Et puis, in fine, une évidence, connue de tous, dans toutes les cultures, les lieux sacrés, patrimoniaux obéissent à une mise en place déterminée par des choix d’ordre cosmique. On sait combien le christianisme des premiers siècles institué religion d’État (Constantin) et en Église a su jouer de la substitution des sanctuaires païens. Des lieux de culte qui empruntaient, sans vergogne, aux pratiques ancestrales voire millénaires, au risque d’ailleurs d’associer des formes de dévotion polythéiste à une religion née en Galilée. Les Musulmans en firent de même à leur début.
Les Portes du sacré comportent deux parties. Une première qui entre dans le détail du culte catholique en Bretagne. L’orientation des sanctuaires, leurs composants géopolitiques, la symbolique, les rites, les légendes souvent parvenues jusqu’à nous.
La seconde partie est encore plus copieuse. Elle prend en compte 28 sanctuaires, du prieuré Saint-Jean de Béré à Châteaubriant à l’église Saint-Malo à Yvignac-la-Tour dans les Côtes d’Armor. Pour chacun, la position géographique, l’orientation de l’édifice, la nature des matériaux, l’architecture de l’édifice, sa statuaire, ses fresques, ses vitraux, son mobilier. Tout cela déroulé dans un continuum chronologique.
A titre d’exemple, le cas de la chapelle des Sept-Saints à Vieux-Marché dans les Côtes d’Armor, un dolmen, des haches protohistoriques, le dieu Taranis, des vestiges gallo-romains. Puis une chapelle, identifiée en 1630, avec sa fontaine de dévotion à la confluence des sept veines d’eau. Sept statues dans la crypte. Ernest Renan puis Louis Massignon les identifiaient comme les Sept Dormants d’Ephèse, une orientalisation que les autorités ecclésiastiques approuvèrent. Pure « fantasmagorie » dit Rio. Il a raison. Les Sept Saints sont des thaumaturges, des veilleurs et des éveilleurs, le contraire des Dormants d’Éphèse. Ils sont spécifiques, identitaires, sur le chemin du Tro Breizh, le grand pèlerinage. Si on ajoute la dévotion à une Déesse mère, bel exemple aux marges du syncrétisme.
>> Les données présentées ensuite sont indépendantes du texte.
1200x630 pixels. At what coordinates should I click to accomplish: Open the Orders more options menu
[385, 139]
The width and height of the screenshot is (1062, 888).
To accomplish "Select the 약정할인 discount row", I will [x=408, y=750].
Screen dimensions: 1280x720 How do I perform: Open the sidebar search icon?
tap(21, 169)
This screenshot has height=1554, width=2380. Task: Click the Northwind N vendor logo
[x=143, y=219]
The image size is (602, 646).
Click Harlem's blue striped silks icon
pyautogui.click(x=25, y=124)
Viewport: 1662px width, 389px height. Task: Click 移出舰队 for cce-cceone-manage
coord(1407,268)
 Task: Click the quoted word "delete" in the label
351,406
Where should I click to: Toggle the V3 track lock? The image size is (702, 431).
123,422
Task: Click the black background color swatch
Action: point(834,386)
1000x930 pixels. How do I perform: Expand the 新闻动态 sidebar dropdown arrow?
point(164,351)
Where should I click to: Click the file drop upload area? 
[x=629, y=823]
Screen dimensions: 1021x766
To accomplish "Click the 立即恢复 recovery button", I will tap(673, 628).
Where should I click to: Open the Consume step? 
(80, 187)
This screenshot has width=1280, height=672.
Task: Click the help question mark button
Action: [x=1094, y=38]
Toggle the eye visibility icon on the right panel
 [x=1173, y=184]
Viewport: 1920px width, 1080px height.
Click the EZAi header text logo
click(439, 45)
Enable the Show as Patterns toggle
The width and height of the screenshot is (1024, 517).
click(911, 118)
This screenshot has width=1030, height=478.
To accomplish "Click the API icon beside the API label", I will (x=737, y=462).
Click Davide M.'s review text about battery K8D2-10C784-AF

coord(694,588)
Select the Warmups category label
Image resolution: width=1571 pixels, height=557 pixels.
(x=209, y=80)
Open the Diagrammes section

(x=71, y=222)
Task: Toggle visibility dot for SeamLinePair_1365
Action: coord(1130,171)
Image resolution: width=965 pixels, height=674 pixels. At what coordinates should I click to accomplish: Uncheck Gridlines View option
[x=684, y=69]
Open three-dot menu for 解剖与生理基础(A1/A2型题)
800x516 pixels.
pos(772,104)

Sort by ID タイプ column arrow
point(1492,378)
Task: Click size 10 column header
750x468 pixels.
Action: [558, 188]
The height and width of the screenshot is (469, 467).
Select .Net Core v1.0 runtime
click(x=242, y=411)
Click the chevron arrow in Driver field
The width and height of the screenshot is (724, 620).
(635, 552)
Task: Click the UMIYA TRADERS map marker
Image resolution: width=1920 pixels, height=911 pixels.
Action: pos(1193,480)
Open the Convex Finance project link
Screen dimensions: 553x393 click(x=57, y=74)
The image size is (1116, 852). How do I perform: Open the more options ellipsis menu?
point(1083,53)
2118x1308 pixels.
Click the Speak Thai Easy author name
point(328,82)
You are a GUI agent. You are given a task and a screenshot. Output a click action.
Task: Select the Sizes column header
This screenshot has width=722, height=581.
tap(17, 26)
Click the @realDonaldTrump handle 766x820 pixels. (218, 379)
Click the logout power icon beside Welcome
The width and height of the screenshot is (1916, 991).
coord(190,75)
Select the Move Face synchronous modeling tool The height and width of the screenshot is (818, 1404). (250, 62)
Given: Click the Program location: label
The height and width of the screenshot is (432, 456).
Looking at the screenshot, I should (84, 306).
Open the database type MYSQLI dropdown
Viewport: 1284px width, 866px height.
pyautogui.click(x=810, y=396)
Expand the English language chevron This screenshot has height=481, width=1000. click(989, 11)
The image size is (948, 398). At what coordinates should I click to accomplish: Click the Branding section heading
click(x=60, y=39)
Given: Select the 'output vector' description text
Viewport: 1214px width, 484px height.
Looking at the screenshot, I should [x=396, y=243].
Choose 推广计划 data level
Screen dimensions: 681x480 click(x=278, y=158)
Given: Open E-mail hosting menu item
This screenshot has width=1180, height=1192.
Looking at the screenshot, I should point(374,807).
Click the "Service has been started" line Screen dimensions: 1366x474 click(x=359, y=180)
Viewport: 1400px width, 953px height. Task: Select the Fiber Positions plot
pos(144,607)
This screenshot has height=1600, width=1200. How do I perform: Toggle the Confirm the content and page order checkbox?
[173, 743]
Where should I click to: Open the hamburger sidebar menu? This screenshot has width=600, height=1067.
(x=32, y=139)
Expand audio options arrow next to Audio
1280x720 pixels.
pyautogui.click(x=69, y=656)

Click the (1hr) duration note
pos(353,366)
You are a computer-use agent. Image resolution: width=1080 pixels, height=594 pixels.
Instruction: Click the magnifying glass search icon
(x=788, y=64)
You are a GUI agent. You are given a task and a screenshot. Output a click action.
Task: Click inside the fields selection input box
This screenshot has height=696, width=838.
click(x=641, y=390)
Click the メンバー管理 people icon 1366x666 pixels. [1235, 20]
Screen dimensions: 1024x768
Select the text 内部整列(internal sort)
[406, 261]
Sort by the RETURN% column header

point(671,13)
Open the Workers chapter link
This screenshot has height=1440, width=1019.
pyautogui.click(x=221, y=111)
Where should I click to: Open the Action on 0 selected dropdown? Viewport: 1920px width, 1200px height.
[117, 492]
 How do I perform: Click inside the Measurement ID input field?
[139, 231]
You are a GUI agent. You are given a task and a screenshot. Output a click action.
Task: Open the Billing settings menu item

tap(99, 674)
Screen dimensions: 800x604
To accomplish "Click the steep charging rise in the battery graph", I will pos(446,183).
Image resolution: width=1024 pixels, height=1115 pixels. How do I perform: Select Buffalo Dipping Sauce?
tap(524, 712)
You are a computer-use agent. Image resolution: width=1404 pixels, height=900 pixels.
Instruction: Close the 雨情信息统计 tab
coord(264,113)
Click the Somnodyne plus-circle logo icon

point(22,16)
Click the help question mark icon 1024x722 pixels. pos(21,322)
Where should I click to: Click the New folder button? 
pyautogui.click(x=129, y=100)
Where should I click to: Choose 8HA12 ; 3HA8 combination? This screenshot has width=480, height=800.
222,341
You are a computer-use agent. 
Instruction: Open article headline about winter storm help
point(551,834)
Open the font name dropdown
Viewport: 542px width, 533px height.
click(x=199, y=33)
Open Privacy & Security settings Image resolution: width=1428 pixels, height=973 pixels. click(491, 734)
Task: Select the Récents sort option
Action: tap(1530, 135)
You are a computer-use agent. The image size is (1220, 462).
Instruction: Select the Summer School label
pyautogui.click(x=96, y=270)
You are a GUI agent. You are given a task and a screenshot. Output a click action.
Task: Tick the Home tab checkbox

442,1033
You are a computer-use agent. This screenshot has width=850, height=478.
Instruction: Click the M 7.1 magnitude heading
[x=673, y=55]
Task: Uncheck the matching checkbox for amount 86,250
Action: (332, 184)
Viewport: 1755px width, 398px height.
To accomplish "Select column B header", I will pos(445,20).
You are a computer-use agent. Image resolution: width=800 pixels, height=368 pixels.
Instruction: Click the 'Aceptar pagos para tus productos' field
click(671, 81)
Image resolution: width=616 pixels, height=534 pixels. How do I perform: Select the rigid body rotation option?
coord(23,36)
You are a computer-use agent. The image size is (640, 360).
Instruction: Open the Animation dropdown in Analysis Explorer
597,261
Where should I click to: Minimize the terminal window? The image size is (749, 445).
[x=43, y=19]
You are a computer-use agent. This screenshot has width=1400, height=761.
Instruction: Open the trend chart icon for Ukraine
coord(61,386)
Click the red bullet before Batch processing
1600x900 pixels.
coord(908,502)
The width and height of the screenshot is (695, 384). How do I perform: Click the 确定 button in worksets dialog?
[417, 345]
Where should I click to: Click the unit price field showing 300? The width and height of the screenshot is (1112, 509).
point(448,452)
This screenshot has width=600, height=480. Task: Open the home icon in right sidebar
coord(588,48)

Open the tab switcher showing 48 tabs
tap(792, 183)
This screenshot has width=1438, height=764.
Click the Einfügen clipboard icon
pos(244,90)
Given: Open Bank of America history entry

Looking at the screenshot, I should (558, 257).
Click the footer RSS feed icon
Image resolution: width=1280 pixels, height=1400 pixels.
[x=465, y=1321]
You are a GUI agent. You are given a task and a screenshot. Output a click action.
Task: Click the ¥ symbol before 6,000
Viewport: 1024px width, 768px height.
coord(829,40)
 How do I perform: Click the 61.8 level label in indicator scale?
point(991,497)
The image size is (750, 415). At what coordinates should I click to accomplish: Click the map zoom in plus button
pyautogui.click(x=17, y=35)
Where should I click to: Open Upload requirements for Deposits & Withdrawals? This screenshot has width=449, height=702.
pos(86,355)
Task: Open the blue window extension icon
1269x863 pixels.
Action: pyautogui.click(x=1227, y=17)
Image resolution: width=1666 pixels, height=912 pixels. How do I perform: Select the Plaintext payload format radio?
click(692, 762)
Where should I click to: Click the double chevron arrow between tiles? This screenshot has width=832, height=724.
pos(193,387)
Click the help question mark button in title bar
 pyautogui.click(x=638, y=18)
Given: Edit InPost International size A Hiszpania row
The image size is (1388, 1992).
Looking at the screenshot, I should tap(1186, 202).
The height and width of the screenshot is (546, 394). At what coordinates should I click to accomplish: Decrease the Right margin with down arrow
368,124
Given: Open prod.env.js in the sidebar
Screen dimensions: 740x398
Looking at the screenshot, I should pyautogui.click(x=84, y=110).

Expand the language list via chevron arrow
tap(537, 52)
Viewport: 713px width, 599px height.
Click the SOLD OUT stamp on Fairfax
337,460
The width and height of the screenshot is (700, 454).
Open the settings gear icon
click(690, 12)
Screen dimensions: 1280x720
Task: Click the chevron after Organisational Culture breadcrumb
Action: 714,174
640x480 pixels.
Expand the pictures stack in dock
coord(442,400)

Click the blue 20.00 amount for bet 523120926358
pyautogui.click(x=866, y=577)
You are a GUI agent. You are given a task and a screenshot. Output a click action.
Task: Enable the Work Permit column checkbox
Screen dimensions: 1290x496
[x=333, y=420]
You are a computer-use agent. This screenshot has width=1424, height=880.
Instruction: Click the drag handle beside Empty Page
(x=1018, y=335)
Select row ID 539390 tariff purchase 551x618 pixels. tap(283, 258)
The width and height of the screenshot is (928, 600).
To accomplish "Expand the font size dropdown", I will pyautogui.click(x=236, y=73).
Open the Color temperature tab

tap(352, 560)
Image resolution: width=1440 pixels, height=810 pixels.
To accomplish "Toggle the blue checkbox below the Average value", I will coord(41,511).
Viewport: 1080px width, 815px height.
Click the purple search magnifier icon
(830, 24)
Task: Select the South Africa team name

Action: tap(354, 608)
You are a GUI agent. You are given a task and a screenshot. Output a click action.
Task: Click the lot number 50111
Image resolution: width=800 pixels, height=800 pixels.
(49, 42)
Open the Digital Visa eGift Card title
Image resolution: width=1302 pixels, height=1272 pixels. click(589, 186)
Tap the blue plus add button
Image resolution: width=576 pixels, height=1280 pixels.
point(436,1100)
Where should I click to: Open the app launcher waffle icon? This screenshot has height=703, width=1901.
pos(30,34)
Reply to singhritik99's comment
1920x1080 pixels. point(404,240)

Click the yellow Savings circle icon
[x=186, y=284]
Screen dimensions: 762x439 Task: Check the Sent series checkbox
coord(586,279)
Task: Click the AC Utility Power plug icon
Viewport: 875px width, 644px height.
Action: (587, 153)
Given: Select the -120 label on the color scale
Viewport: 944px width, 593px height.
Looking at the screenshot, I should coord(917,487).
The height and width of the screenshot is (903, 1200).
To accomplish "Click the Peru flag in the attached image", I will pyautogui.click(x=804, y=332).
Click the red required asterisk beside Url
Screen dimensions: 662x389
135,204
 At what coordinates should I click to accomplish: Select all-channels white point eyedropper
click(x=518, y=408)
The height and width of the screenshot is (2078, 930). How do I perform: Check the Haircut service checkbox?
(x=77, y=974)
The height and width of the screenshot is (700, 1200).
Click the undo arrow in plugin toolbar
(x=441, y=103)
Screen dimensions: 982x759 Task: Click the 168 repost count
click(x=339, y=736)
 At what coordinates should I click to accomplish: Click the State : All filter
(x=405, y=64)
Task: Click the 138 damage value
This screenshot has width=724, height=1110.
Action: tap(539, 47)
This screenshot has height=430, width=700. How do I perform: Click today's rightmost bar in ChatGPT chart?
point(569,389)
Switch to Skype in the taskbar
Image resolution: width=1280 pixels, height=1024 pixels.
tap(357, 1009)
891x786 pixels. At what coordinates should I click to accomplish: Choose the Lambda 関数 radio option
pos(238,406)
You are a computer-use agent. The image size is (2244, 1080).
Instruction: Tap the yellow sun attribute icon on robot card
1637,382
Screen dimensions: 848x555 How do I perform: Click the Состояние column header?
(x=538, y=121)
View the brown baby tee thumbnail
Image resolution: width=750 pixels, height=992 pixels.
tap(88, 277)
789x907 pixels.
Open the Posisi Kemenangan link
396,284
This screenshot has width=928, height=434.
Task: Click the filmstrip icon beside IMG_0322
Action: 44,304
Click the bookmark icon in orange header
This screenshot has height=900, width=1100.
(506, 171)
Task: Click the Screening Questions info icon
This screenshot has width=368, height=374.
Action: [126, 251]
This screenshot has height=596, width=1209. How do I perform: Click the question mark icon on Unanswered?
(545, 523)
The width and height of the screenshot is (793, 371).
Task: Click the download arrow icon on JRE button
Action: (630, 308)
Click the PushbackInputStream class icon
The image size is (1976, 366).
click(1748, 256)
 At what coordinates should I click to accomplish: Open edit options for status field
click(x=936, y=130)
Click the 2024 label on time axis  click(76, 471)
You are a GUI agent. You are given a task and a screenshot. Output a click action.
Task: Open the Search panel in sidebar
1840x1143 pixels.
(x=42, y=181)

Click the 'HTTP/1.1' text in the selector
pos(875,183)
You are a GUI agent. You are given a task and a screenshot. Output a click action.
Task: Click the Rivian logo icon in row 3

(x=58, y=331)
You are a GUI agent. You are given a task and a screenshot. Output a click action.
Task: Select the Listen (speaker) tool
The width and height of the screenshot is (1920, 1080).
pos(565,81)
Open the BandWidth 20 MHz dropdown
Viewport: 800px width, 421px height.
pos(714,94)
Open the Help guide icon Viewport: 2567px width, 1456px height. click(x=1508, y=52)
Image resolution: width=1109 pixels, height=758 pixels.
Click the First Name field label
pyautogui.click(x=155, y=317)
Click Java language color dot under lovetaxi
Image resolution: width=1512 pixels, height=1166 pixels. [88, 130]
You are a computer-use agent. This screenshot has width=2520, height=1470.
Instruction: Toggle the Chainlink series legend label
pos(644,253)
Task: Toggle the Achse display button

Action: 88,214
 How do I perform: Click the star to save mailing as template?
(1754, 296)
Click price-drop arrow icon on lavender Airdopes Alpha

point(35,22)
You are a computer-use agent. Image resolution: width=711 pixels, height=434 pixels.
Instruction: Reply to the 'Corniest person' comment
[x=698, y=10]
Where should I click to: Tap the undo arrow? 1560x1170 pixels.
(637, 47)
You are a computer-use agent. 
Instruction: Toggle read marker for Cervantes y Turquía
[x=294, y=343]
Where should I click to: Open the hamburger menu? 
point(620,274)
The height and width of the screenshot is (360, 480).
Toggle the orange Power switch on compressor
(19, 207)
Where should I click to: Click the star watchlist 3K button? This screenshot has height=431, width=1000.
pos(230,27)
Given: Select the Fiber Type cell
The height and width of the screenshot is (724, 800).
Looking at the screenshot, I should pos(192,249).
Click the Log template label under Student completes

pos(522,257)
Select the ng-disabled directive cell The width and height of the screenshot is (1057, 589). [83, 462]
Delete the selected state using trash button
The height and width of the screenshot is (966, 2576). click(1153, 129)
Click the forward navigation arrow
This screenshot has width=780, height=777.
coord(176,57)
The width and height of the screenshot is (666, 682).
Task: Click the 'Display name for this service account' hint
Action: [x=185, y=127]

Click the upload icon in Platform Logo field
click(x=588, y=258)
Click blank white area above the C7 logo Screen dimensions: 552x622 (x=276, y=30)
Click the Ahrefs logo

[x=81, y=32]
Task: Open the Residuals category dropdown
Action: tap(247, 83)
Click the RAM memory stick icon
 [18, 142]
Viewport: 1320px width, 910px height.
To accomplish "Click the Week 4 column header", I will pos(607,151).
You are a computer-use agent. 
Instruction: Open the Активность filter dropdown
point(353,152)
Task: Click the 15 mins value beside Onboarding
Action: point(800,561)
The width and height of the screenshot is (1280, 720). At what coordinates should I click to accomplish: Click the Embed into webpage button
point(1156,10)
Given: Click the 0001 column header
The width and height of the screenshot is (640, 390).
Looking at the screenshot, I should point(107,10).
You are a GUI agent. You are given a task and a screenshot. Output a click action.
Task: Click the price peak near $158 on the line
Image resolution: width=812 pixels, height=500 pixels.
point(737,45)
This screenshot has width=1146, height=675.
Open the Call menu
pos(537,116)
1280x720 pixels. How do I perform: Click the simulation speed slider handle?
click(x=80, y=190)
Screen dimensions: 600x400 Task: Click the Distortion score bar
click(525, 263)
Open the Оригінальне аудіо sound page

Conclusion : A lire, à regarder, absolument.
Jean Heurtin
Petit addendum : Notre président vient d’honorer la disparition de Soulages dans une « oraison » à la sous-Malraux. Allez voir ses vitraux à Conques et vous en sortirez navrés… Le catholicisme français en plein dépérissement a les artistes qu’il mérite.